Point de presse conjoint avec M. Fouad Massoum, président de la République irakienne [en]

Baghdad, le 12 Septembre 2014

Monsieur le Président,

Nous nous sommes parlé au téléphone tant de fois depuis votre élection. Mais, je tenais à être présent, ici, aujourd’hui à Bagdad, parce qu’il y a un nouveau gouvernement en Irak qui s’est constitué démocratiquement et qui a pu rassembler l’ensemble des composants du peuple irakien. Et vous y avez joué un rôle majeur.

C’est pourquoi je m’honore d’être le premier chef d’Etat à être reçu, ici, à Bagdad, depuis la formation de ce nouveau gouvernement, pour vous affirmer le soutien et l’amitié de la France.

Cette solidarité prend plusieurs formes. D’abord une solidarité politique. Si la France est aux côtés de l’Irak, c’est parce que l’Irak est un pays qui a fait sa transition démocratique, qui a pu organiser des élections, qui a pu former un gouvernement. Un gouvernement où toutes les familles politiques sont présentes. Je serais d’ailleurs, au moment du déjeuner que vous avez prévu d’organiser, avec l’ensemble des chefs de partis qui représentent le peuple irakien.

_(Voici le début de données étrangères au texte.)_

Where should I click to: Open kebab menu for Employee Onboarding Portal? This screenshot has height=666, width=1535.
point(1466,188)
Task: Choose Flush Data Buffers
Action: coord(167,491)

La solidarité de la France est aussi humanitaire et sécuritaire. Vous affrontez un ennemi, un groupe terroriste qui n’a pas de frontière, mais qui a des intérêts maintenant territoriaux, qui veut faire la guerre non pas simplement à l’Irak, qui veut faire la guerre à tous les peuples qui ne partagent pas cette vision du monde fondé sur la terreur.

La France, en soutenant l’Irak, permet à la communauté internationale de prendre en main aussi son propre destin et sa propre sécurité. C’est la raison pour laquelle nous avons décidé, vous et moi, d’organiser une Conférence sur la sécurité en Irak et la lutte contre ce groupe terroriste « Daech ». Cette conférence se tiendra lundi à Paris, et mobilisera un grand nombre de pays.

L’objet de cette conférence est de coordonner les aides, les soutiens, les actions, pour l’unité de l’Irak et contre ce groupe terroriste.

La solidarité de la France, c’est aussi d’avoir pu fournir, aussitôt qu’il a été possible, une aide humanitaire, qui a été répétée à plusieurs reprises et encore aujourd’hui, et aussi une aide militaire.

Nous continuerons ensemble, dans les discussions que j’aurai avec vous, avec le gouvernement irakien, à organiser cette solidarité qui n’est pas simplement le reflet de notre amitié, mais également de notre intérêt commun, dans la lutte contre le terrorisme.

Mais aujourd’hui, c’est un temps nouveau qui s’ouvre et je veux que les relations entre la France et l’Irak prennent une dimension nouvelle. C’est le sens également de ma présence, ici, à votre invitation.